**Work to complete**
Repeat the lines below exactly as written, please, from the line with "Given: Open the Ohje help menu" to the line with "This screenshot has height=426, width=587.", both lines included, and no others.

**Dataset records**
+++++

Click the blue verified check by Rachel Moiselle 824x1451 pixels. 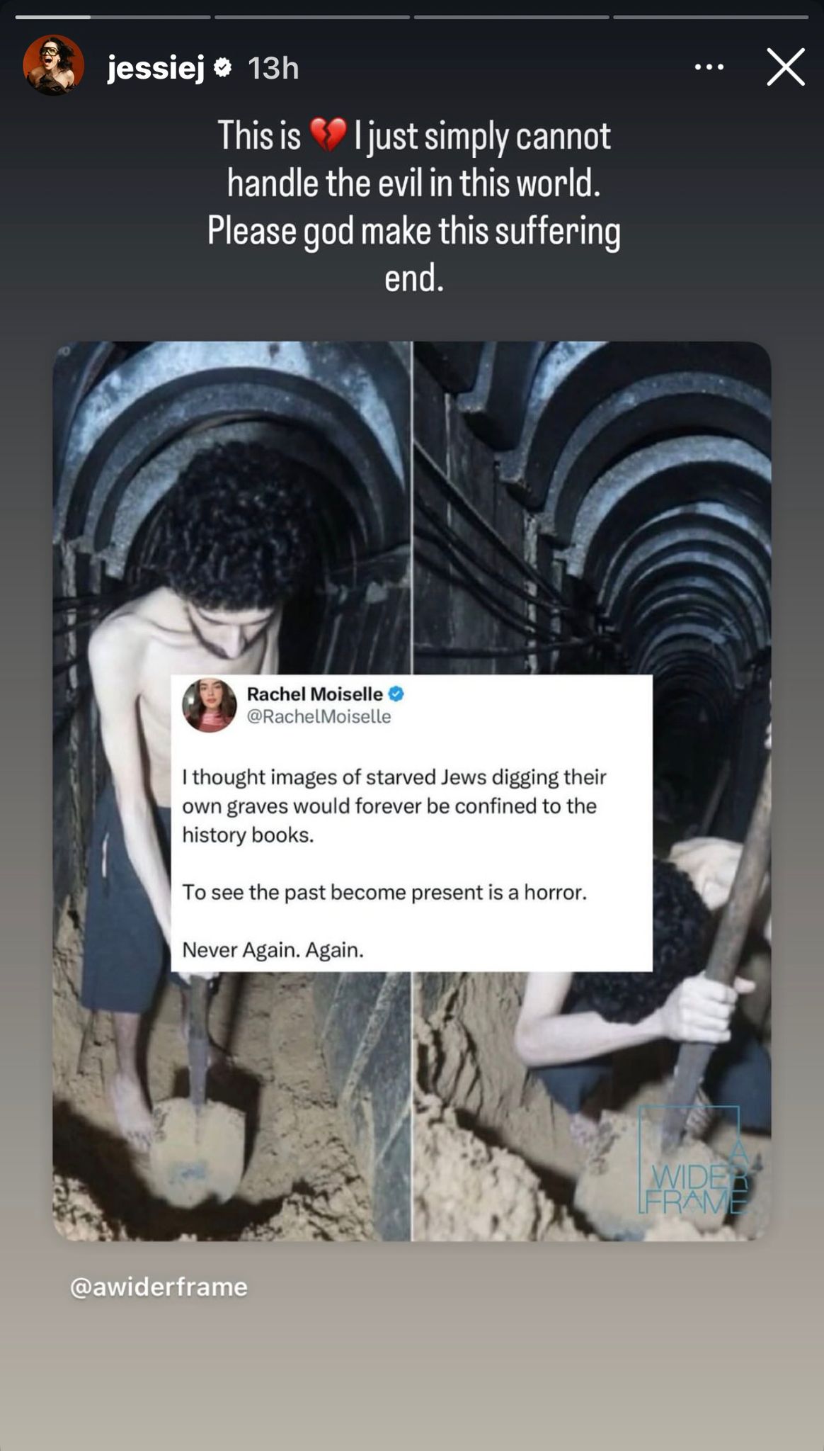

+++++

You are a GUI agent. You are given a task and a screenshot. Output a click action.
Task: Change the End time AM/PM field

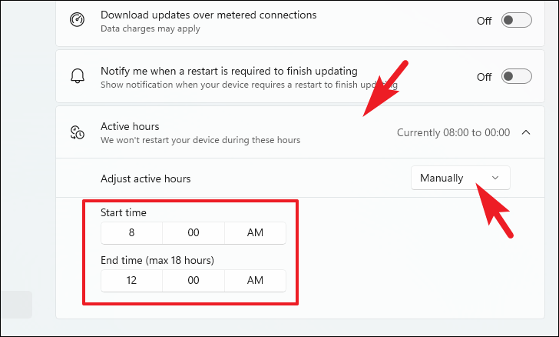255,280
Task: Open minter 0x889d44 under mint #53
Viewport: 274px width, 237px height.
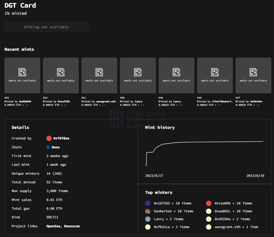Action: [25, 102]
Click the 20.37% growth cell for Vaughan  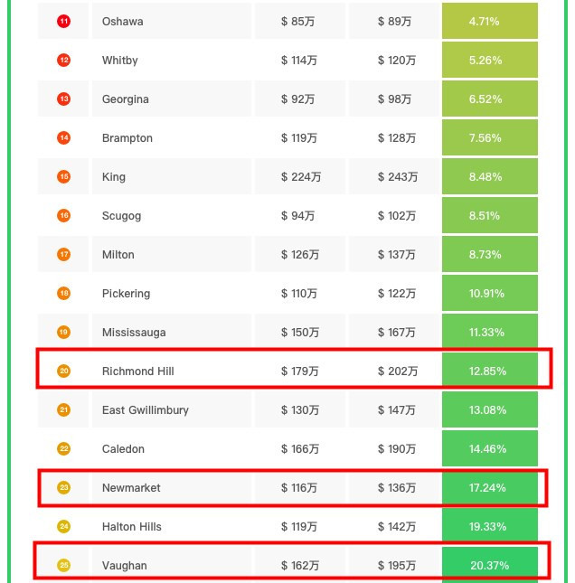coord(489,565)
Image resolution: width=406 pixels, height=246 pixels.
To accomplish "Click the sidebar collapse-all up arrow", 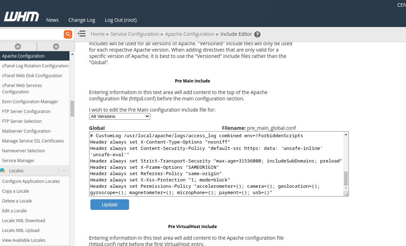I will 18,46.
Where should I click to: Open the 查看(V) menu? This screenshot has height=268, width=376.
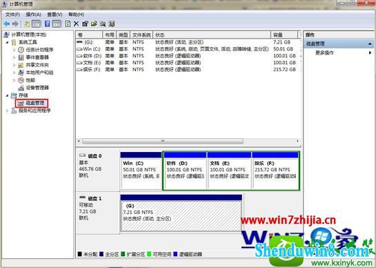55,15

+++++

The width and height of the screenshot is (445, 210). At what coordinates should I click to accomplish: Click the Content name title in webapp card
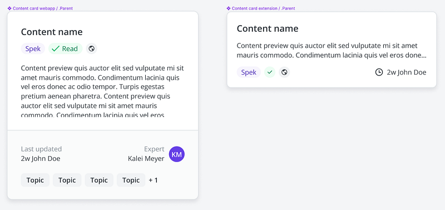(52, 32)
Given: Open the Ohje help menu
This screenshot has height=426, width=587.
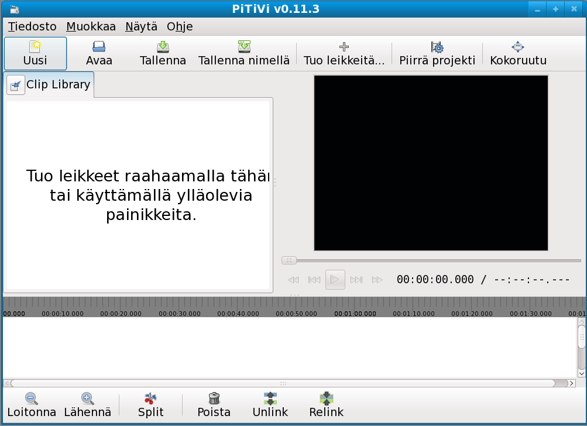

+++++

**Answer below**
Given: Open the Ohje help menu
This screenshot has height=426, width=587.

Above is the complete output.